### What the task asks
Looking at the entries underneath, work out how many lines contain "agent". Write only that number.

### Stored data
-----
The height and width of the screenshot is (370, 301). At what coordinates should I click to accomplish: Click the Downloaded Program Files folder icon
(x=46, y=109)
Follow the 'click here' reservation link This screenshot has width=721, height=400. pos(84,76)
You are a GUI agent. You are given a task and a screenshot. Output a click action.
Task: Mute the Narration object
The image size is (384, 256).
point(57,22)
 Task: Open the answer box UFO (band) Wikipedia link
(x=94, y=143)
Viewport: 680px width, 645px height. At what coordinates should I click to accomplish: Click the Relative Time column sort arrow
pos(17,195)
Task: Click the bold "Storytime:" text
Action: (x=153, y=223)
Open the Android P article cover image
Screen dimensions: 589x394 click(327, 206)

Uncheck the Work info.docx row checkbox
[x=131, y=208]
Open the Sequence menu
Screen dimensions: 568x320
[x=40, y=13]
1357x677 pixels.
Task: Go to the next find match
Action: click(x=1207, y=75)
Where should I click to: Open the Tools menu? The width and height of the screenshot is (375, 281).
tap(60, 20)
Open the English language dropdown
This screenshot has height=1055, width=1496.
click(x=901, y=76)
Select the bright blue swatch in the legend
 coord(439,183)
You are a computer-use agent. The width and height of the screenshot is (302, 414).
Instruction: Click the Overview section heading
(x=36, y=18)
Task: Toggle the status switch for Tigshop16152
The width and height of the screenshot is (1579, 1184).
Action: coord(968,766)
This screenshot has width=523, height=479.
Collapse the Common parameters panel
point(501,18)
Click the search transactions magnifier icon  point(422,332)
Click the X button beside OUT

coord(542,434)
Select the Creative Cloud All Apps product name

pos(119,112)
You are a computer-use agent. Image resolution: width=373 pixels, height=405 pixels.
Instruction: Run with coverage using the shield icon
-----
### Reply
3